◆ MATERIAL FOR THIS EXERCISE:
□ □ □

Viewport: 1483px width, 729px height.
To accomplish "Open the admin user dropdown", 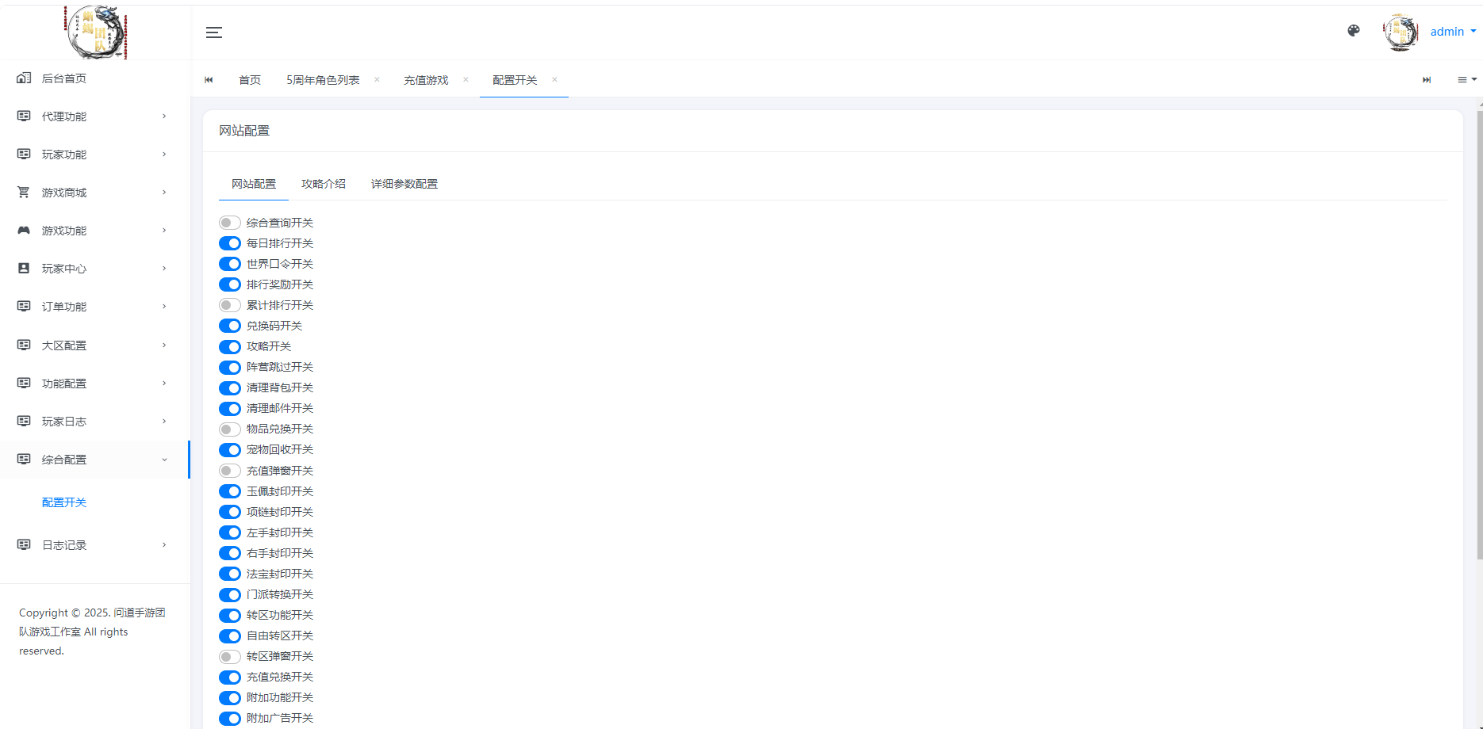I will click(x=1453, y=32).
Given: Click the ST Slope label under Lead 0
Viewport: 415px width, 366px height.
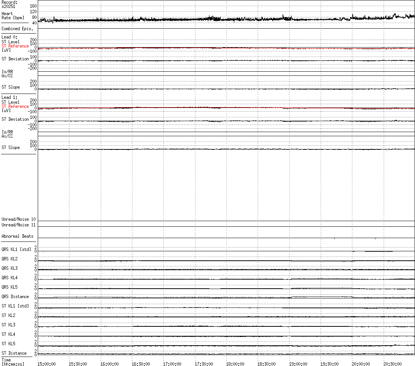Looking at the screenshot, I should click(11, 87).
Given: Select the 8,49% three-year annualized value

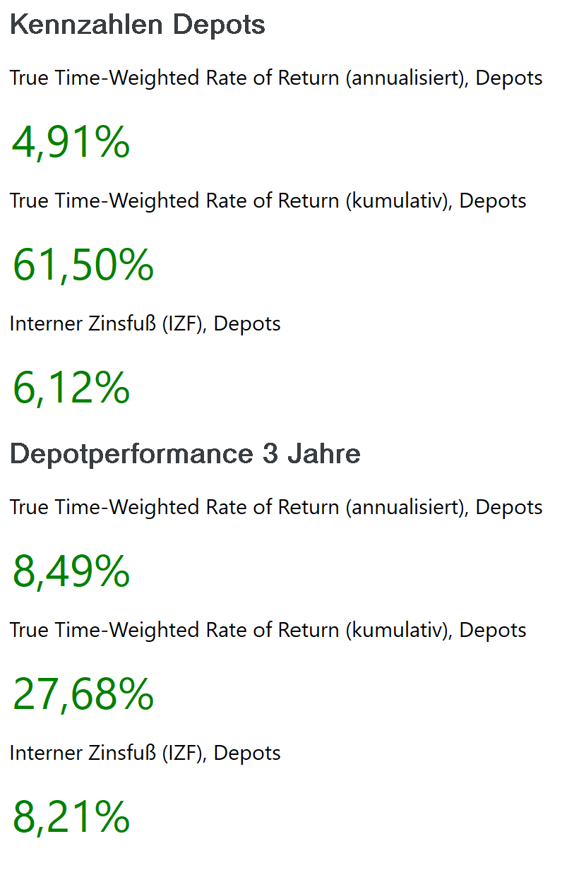Looking at the screenshot, I should click(71, 571).
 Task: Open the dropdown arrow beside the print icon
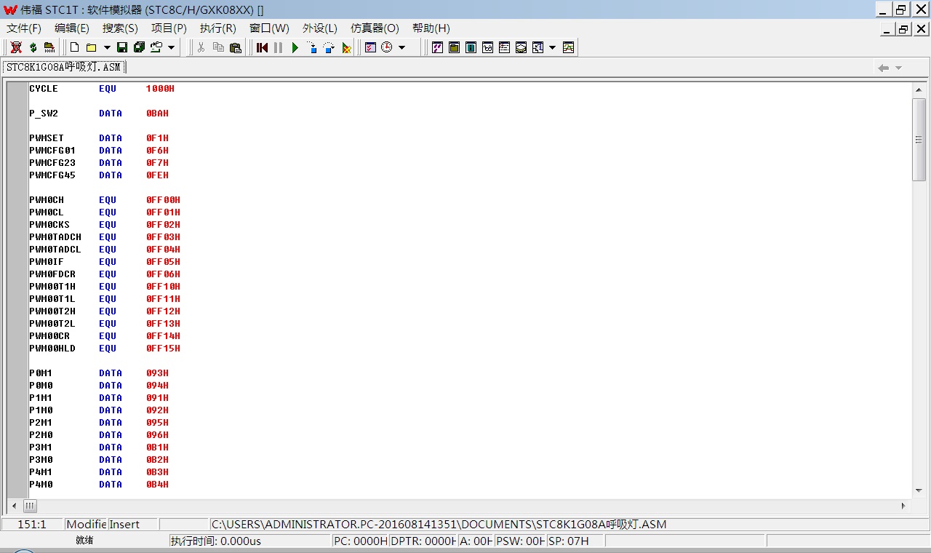coord(172,47)
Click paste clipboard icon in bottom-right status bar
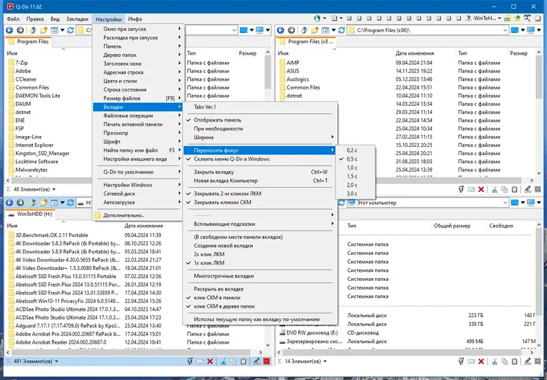The height and width of the screenshot is (380, 547). tap(515, 362)
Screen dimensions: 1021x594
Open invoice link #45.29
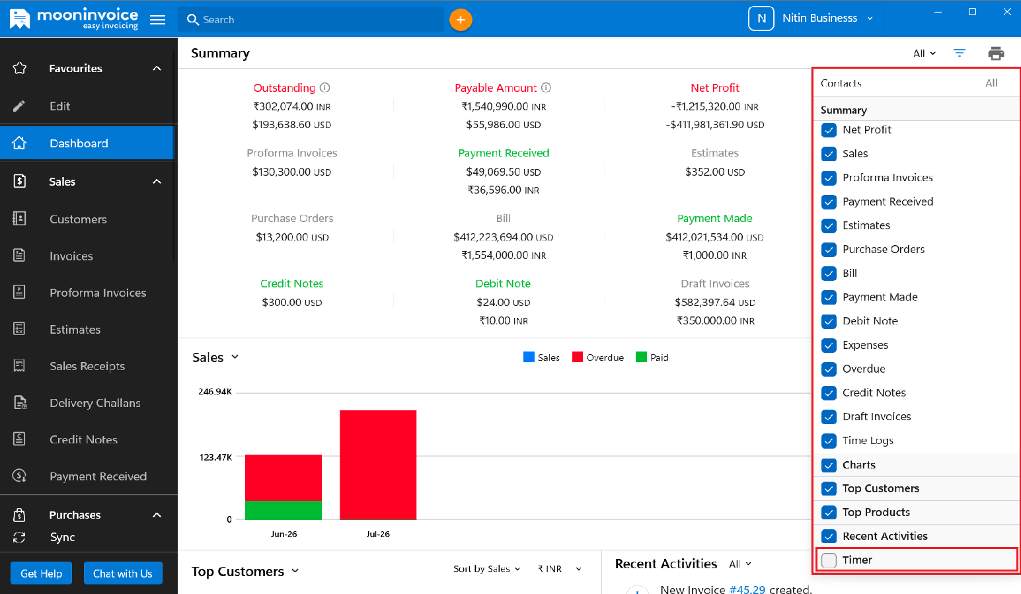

□ □ □

◆ WHAT THE TASK REQUIRES: Leave out every picture, and repeat word for word only the lines from the one holding "Given: Click the ST Slope label under Lead 0" through the end of the entries above, both ends included.

◆ WRITTEN REPLY:
Given: Click the ST Slope label under Lead 0
Viewport: 415px width, 366px height.
Looking at the screenshot, I should click(11, 87).
Given: Select the 8,49% three-year annualized value

Looking at the screenshot, I should click(71, 571).
 Task: Open the dropdown arrow beside the print icon
coord(172,47)
Click paste clipboard icon in bottom-right status bar
The height and width of the screenshot is (380, 547). tap(515, 362)
Screen dimensions: 1021x594
Open invoice link #45.29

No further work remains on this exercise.